Count-Min Sketch Constant for Calculating Width #93

abraithwaite opened this issue Oct 5, 2015 · 5 comments

Comments

@abraithwaite
Copy link

The width of the sketch according to the paper should be set to ceil(e/epsilon) where e is Euler's number. However, I noticed in the current code that this is just set to 2.0.

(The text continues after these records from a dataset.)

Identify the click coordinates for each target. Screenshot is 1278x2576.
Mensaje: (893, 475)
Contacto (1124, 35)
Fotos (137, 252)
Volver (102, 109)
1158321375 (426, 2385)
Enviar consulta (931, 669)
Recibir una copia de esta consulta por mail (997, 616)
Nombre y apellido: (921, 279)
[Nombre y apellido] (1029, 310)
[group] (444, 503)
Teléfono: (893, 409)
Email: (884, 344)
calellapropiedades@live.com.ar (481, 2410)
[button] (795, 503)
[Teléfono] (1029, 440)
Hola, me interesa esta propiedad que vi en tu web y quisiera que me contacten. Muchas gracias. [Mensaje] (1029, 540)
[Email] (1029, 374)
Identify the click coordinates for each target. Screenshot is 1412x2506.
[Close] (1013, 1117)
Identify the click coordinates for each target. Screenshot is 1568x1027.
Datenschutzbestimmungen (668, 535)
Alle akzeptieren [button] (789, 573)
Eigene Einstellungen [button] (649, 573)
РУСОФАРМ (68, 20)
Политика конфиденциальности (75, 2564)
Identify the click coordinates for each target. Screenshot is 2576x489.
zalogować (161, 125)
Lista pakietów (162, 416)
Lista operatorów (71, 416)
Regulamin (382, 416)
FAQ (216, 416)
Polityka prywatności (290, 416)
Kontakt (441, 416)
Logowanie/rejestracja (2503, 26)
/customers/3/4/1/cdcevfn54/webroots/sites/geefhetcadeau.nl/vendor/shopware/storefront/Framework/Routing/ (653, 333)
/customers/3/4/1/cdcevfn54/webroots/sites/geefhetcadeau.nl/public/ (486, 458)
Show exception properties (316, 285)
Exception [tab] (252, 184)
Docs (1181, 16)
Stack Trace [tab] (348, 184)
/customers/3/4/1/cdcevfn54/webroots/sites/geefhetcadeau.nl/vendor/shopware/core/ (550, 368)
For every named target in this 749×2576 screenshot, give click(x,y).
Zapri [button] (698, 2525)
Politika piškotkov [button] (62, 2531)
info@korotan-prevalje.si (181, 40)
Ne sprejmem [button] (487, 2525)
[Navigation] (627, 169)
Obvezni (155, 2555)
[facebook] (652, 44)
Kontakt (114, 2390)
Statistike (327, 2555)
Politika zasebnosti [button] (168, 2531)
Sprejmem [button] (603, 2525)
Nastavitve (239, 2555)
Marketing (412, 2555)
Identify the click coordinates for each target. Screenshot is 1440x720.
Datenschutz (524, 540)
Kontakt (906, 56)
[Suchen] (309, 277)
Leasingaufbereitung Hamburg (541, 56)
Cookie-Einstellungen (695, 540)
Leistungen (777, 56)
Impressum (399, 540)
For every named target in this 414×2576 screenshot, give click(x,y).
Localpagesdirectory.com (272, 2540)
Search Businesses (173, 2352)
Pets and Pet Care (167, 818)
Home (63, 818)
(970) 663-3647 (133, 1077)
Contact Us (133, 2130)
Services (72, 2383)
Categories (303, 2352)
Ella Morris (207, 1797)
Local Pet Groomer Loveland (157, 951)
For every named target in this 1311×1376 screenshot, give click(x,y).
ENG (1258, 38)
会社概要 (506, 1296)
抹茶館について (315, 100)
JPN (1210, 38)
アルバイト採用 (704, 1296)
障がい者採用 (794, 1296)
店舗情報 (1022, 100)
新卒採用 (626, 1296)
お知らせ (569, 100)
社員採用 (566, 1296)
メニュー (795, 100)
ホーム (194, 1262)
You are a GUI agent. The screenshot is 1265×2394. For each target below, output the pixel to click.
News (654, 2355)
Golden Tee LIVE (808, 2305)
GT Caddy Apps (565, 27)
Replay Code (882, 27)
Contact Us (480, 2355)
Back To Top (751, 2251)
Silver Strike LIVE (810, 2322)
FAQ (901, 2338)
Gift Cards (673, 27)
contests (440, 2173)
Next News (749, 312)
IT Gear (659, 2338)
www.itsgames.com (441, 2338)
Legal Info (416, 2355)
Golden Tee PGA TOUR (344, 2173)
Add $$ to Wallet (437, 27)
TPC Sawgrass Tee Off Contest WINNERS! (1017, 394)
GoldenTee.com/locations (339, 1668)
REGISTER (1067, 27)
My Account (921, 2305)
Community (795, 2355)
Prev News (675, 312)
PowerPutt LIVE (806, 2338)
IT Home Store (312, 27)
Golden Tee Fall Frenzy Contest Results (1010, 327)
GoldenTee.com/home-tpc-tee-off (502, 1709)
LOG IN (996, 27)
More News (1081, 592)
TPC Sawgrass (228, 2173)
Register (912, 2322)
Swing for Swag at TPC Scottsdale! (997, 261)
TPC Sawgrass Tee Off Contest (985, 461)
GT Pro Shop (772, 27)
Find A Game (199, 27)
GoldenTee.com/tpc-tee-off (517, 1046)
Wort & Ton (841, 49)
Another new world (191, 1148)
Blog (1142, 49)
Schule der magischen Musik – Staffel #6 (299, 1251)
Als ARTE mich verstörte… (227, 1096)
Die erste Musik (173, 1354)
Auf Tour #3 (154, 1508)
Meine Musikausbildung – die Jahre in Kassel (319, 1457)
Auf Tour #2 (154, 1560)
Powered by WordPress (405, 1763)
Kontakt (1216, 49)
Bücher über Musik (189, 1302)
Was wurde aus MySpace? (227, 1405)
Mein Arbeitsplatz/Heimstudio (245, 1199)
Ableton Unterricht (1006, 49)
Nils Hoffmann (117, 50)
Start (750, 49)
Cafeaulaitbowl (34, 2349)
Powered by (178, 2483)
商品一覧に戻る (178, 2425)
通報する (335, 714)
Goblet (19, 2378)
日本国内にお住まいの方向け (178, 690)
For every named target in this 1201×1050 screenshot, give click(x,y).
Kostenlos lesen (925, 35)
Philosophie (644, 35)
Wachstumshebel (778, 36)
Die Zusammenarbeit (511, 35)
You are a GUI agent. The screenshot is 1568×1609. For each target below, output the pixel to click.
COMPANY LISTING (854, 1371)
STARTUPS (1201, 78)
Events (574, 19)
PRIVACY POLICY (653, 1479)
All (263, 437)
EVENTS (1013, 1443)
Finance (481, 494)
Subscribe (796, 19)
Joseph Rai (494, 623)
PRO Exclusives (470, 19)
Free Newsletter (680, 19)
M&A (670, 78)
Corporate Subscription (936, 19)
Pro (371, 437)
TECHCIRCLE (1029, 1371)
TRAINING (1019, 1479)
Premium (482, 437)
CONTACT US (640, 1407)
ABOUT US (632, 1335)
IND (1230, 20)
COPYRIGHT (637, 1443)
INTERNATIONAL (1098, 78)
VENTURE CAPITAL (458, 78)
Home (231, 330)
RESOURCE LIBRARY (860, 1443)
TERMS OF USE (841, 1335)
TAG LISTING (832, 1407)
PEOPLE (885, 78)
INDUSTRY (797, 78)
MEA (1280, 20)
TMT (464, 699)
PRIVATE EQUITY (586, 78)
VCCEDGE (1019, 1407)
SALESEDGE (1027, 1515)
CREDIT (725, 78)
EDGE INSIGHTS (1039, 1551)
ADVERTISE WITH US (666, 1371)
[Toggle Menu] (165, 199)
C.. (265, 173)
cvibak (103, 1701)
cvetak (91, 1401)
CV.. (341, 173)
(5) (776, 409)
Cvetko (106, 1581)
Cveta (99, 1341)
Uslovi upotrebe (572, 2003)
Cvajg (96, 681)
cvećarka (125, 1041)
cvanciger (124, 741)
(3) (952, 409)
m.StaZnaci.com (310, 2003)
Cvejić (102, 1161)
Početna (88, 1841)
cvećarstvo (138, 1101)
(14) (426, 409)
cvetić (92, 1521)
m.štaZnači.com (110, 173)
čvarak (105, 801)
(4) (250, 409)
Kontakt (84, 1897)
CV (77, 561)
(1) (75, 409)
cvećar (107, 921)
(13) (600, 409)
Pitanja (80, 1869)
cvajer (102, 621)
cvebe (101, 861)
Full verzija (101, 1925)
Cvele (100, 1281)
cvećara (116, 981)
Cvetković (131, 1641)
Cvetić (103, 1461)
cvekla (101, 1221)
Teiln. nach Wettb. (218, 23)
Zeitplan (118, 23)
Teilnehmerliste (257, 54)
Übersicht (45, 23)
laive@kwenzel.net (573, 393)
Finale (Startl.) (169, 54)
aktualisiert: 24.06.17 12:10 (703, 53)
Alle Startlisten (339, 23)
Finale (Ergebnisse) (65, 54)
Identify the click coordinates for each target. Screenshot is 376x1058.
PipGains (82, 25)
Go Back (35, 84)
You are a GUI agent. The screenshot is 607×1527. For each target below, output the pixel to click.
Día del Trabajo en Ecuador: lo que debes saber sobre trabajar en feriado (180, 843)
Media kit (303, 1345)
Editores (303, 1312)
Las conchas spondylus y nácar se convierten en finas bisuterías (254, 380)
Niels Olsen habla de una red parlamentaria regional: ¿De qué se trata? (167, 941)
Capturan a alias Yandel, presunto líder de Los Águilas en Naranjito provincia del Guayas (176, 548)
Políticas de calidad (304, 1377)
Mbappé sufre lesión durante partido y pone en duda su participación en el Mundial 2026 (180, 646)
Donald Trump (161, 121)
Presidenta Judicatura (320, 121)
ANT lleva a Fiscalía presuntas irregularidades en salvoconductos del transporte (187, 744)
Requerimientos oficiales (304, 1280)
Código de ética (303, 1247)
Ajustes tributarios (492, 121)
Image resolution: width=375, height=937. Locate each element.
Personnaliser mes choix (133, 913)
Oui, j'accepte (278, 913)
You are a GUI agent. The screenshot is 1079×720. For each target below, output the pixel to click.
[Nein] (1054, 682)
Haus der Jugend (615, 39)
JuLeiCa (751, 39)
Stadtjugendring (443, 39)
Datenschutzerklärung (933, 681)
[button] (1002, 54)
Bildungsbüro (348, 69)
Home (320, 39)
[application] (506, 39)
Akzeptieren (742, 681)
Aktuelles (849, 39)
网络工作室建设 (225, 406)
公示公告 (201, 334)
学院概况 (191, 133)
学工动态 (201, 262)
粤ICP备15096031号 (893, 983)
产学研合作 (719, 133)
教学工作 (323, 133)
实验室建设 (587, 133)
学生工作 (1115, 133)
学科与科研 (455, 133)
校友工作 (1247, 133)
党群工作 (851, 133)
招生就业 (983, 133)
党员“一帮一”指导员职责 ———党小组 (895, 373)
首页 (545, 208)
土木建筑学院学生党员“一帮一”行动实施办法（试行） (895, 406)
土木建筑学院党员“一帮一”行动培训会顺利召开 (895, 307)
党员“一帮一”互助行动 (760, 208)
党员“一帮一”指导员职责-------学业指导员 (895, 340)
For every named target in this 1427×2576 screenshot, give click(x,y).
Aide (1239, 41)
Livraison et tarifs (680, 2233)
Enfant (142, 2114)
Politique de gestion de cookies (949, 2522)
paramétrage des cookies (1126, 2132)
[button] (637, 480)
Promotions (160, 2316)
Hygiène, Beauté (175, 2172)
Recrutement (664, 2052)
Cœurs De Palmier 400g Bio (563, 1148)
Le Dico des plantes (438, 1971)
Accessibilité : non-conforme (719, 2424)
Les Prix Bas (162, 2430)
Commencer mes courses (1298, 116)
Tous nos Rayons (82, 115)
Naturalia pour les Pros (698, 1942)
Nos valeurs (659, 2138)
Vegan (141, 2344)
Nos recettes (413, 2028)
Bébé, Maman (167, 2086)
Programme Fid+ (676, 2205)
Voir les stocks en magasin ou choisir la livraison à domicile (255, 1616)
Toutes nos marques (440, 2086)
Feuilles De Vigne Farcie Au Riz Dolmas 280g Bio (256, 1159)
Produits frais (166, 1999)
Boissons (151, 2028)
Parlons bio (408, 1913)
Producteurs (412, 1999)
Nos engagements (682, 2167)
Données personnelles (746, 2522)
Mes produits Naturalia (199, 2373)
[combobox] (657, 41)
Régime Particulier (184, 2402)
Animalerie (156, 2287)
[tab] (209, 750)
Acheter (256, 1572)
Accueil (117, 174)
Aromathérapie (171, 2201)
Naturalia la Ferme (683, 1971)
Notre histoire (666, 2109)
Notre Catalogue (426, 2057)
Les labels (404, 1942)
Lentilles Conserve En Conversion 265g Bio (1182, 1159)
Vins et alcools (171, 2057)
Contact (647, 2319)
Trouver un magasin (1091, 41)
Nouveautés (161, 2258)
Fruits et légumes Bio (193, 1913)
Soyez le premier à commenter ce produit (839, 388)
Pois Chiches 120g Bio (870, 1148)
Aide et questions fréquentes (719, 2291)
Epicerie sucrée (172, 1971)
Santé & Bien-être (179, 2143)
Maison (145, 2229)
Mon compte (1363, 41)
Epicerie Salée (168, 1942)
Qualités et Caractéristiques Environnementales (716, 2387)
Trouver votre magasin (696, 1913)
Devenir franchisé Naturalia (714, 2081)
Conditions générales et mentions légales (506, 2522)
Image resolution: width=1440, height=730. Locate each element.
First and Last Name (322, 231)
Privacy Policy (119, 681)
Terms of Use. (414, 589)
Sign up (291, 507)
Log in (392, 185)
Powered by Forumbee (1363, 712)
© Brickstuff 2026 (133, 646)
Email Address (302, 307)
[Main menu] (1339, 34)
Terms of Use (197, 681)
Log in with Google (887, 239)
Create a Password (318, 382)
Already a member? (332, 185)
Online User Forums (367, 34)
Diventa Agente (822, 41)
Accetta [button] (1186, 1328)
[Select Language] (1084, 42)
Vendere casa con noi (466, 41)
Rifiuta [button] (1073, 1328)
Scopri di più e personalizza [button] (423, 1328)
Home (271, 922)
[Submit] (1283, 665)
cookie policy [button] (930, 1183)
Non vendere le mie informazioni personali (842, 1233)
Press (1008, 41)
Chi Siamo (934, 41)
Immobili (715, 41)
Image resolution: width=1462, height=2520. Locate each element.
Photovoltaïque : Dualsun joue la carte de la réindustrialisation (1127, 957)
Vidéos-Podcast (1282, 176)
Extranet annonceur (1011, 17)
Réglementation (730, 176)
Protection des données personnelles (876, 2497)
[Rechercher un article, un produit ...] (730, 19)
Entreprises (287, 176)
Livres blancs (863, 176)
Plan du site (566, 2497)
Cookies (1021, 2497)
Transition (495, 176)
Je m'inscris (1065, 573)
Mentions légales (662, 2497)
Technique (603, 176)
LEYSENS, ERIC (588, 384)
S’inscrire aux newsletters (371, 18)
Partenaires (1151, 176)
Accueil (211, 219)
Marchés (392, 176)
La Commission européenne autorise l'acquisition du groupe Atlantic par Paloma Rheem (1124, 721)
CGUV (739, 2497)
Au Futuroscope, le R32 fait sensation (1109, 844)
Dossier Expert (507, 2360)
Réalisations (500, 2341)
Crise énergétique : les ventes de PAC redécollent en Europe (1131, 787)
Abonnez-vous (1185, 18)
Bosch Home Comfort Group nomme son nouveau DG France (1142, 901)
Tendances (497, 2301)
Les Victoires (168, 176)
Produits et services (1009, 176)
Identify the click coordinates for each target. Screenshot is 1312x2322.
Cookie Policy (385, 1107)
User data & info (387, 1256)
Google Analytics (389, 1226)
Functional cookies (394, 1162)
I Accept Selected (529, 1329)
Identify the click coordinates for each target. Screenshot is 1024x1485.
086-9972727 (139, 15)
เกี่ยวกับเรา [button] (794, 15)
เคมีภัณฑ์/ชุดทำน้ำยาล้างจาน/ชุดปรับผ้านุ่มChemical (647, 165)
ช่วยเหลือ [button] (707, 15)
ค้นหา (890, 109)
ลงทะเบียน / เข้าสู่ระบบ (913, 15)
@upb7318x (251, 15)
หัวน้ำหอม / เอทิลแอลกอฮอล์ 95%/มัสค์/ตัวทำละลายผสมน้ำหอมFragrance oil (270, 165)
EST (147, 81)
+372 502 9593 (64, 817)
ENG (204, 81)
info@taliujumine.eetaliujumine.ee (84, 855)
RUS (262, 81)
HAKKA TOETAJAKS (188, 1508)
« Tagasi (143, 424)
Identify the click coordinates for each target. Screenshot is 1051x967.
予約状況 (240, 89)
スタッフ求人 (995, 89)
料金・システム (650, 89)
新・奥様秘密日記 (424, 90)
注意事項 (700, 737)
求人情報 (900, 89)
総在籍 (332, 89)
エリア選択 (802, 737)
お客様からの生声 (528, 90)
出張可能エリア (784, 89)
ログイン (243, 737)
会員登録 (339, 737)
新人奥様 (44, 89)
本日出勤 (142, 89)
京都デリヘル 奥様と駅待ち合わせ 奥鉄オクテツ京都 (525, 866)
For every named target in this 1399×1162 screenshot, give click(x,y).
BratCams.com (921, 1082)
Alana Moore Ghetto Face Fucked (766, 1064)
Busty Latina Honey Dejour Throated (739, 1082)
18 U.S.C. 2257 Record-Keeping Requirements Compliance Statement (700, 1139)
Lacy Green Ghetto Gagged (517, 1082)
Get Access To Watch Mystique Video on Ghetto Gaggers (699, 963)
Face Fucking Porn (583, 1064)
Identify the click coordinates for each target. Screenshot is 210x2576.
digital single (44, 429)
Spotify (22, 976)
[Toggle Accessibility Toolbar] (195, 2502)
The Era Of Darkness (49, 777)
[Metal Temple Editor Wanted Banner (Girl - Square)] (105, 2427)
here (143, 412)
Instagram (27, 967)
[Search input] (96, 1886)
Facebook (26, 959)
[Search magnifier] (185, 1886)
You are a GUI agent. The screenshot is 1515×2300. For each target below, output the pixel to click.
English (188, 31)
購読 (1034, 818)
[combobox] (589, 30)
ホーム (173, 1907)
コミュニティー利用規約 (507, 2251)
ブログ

I'm curious as to why this is. Is it good enough in practice for it to not make a difference?

@tea-dragon
Copy link
Contributor

it looks like it was written that way from the first version submitted by @jkff. To clarify for the lazy, the difference is between ceil(e/epsilon) and the current ceil(2/epsilon), where e is the usual 2.7.... I can imagine them being similar enough in practice, but I couldn't say why it was initially chosen.

@abraithwaite
Copy link
Author

Changing the 2 to e everywhere results in the tests still passing. I imagine that the current implementation would just less accurate than it would be if using Math.E since it would cause the sketches to be smaller. However it's unlikely that you'd be able to change this without breaking whomever is using it unfortunately.

@cykl
Copy link
Contributor

cykl commented Oct 5, 2015

An intern reported this issue to me last month. Being confused, I quickly re-read the papers and noticed that e has been used in the initial paper but 2 is used in the latest paper from the same author, see Approximate Date with the Count-Min Data Structure page 4.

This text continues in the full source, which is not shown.